PART 1: THE MARQUESAS




CHAPTER I--AN ISLAND LANDFALL



For nearly ten years my health had been declining; and for some
while before I set forth upon my voyage, I believed I was come to
the afterpiece of life, and had only the nurse and undertaker to
expect. It was suggested that I should try the South Seas; and I
was not unwilling to visit like a ghost, and be carried like a
bale, among scenes that had attracted me in youth and health. I
chartered accordingly Dr. Merrit's schooner yacht, the Casco,
seventy-four tons register; sailed from San Francisco towards the
end of June 1888, visited the eastern islands, and was left early
the next year at Honolulu. Hence, lacking courage to return to my
old life of the house and sick-room, I set forth to leeward in a
trading schooner, the Equator, of a little over seventy tons, spent
four months among the atolls (low coral islands) of the Gilbert
group, and reached Samoa towards the close of '89. By that time
gratitude and habit were beginning to attach me to the islands; I
had gained a competency of strength; I had made friends; I had
learned new interests; the time of my voyages had passed like days
in fairyland; and I decided to remain. I began to prepare these
pages at sea, on a third cruise, in the trading steamer Janet
Nicoll. If more days are granted me, they shall be passed where I
have found life most pleasant and man most interesting; the axes of
my black boys are already clearing the foundations of my future
house; and I must learn to address readers from the uttermost parts
of the sea.

That I should thus have reversed the verdict of Lord Tennyson's
hero is less eccentric than appears. Few men who come to the
islands leave them; they grow grey where they alighted; the palm
shades and the trade-wind fans them till they die, perhaps
cherishing to the last the fancy of a visit home, which is rarely
made, more rarely enjoyed, and yet more rarely repeated. No part
of the world exerts the same attractive power upon the visitor, and
the task before me is to communicate to fireside travellers some
sense of its seduction, and to describe the life, at sea and
ashore, of many hundred thousand persons, some of our own blood and
language, all our contemporaries, and yet as remote in thought and
habit as Rob Roy or Barbarossa, the Apostles or the Caesars.

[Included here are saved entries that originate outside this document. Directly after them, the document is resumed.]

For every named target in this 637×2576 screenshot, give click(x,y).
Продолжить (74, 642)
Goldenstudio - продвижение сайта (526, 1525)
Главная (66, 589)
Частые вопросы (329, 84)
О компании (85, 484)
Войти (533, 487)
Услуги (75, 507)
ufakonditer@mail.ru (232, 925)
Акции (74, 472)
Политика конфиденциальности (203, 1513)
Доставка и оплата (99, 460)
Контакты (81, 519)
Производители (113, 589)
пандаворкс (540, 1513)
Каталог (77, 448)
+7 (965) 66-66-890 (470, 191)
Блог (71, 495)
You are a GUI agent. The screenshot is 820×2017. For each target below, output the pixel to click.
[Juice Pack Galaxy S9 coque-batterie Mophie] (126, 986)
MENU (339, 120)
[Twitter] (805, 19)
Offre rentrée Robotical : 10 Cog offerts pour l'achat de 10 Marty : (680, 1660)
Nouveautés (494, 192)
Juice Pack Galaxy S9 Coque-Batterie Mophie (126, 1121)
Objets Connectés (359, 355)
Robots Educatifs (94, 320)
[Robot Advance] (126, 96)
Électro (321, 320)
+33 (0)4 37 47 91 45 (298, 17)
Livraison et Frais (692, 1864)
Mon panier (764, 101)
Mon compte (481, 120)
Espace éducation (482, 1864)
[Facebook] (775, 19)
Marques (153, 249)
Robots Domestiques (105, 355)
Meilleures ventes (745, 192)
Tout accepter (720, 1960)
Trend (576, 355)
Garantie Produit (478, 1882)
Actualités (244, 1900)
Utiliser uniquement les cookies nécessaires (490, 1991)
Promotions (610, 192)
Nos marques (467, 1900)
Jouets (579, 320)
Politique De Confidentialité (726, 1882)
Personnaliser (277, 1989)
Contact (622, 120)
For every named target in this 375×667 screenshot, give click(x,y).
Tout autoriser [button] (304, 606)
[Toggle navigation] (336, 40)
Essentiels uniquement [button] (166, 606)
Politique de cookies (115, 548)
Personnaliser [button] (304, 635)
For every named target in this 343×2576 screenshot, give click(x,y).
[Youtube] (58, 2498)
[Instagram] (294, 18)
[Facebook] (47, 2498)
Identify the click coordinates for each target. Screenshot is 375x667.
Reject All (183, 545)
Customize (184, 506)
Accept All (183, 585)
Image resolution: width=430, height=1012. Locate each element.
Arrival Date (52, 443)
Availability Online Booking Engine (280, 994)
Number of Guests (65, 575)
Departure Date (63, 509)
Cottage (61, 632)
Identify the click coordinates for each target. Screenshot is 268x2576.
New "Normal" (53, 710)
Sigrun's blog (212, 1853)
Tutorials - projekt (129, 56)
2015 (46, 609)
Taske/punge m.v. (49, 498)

The first experience can never be repeated. The first love, the
first sunrise, the first South Sea island, are memories apart and
touched a virginity of sense. On the 28th of July 1888 the moon
was an hour down by four in the morning. In the east a radiating
centre of brightness told of the day; and beneath, on the skyline,
the morning bank was already building, black as ink. We have all
read of the swiftness of the day's coming and departure in low
latitudes; it is a point on which the scientific and sentimental
tourist are at one, and has inspired some tasteful poetry. The
period certainly varies with the season; but here is one case
exactly noted. Although the dawn was thus preparing by four, the
sun was not up till six; and it was half-past five before we could
distinguish our expected islands from the clouds on the horizon.
Eight degrees south, and the day two hours a-coming. The interval
was passed on deck in the silence of expectation, the customary
thrill of landfall heightened by the strangeness of the shores that
we were then approaching. Slowly they took shape in the
attenuating darkness. Ua-huna, piling up to a truncated summit,
appeared the first upon the starboard bow; almost abeam arose our
destination, Nuka-hiva, whelmed in cloud; and betwixt and to the
southward, the first rays of the sun displayed the needles of Ua-
pu. These pricked about the line of the horizon; like the
pinnacles of some ornate and monstrous church, they stood there, in
the sparkling brightness of the morning, the fit signboard of a
world of wonders.

Not one soul aboard the Casco had set foot upon the islands, or
knew, except by accident, one word of any of the island tongues;
and it was with something perhaps of the same anxious pleasure as
thrilled the bosom of discoverers that we drew near these
problematic shores. The land heaved up in peaks and rising vales;
it fell in cliffs and buttresses; its colour ran through fifty
modulations in a scale of pearl and rose and olive; and it was
crowned above by opalescent clouds. The suffusion of vague hues
deceived the eye; the shadows of clouds were confounded with the
articulations of the mountains; and the isle and its unsubstantial
canopy rose and shimmered before us like a single mass. There was
no beacon, no smoke of towns to be expected, no plying pilot.
Somewhere, in that pale phantasmagoria of cliff and cloud, our
haven lay concealed; and somewhere to the east of it--the only sea-
mark given--a certain headland, known indifferently as Cape Adam
and Eve, or Cape Jack and Jane, and distinguished by two colossal
figures, the gross statuary of nature. These we were to find; for
these we craned and stared, focused glasses, and wrangled over
charts; and the sun was overhead and the land close ahead before we
found them. To a ship approaching, like the Casco, from the north,
they proved indeed the least conspicuous features of a striking
coast; the surf flying high above its base; strange, austere, and
feathered mountains rising behind; and Jack and Jane, or Adam and
Eve, impending like a pair of warts above the breakers.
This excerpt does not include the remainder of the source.